X’s and Mo’s: Why ‘corner crashing’ for offensive rebounds is back in style

Oh, hi there! You might have heard my voice over the years on the various podcasts of The Athletic NBA Show network, but this is my first written piece for The Athletic.

But just in case you haven’t listened, my name is Mohammad Dakhil. You can call me Mo. For more than eight seasons, I was an NBA video coordinator for the LA Clippers and San Antonio Spurs. I also was the first video coordinator for Team Australia, from the 2010 FIBA World Championships to the 2012 London Olympics. Before that, I was a junior college lead assistant and the USC head manager (Fight On!). After my NBA career, I entered the media world, and here I am.

Before we get to the basketball part of the conversation, I wanted to share what I hope to accomplish in this space. I plan to use my past experiences to shed light on some interesting strategies and trends in the NBA.

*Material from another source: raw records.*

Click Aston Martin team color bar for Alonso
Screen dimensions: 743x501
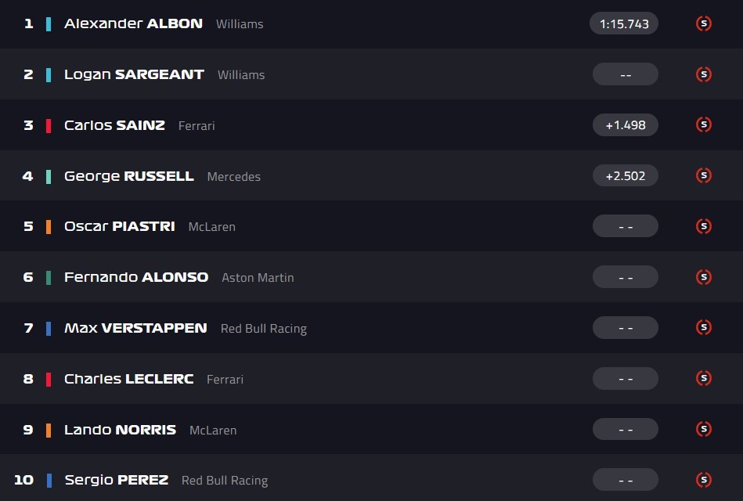pyautogui.click(x=49, y=277)

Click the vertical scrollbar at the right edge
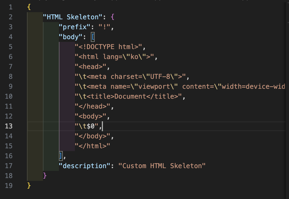tap(287, 83)
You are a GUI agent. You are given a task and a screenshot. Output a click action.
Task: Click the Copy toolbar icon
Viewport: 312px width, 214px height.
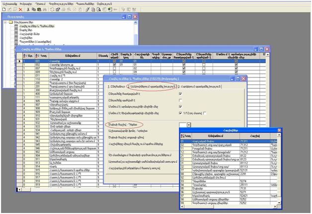[33, 9]
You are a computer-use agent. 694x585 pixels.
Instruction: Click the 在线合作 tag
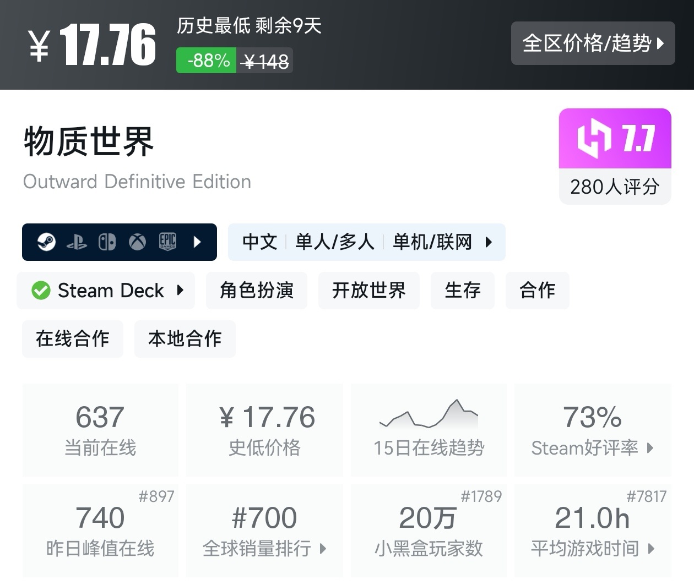[x=73, y=339]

My love for X’s and O’s started when Phil Jackson became the head coach of the Los Angeles Lakers for the 1999-2000 season. As soon as he was announced as the coach, I immediately bought a book on the triple-post offense, also known as the triangle offense. I studied it and even had it signed by its author: the great Tex Winter. That book is what started it for me. I have always loved basketball, but that book brought me into the world of coaching and strategy. Through my articles, I hope to share that love with you all.

So, without further ado, let’s get to the hoops! And let’s get to the hoops from the corners.

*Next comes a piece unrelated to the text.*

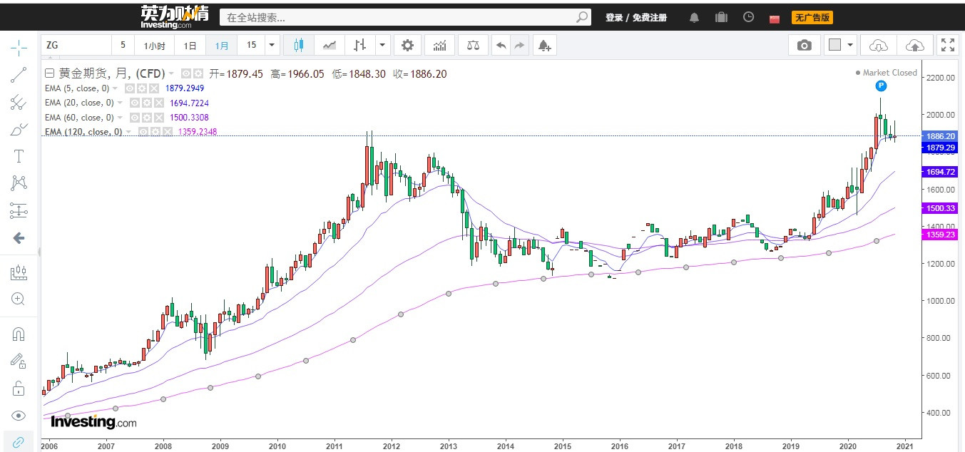Open chart settings gear icon
Screen dimensions: 965x452
point(407,46)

There was a time in the recent NBA when teams were more focused on getting back on defense than getting offensive rebounds. It was more important to stop the fast break and force teams to play in half-court settings than fight to get another possession.

Those times have changed. It is an opportunistic change now to exploit defenses that are too spread out.

During the past few seasons, there has been a renewed vigor for crashing the glass. Two teams currently average more than 18 second-chance points; the NBA average is 13.8. Offensive rebounding percentage also has climbed. The Brooklyn Nets entered Wednesday’s games ranked 15th this season, grabbing 29.2 percent of their missed shots. That mark would have ranked second in the same category in the 2020-21 season.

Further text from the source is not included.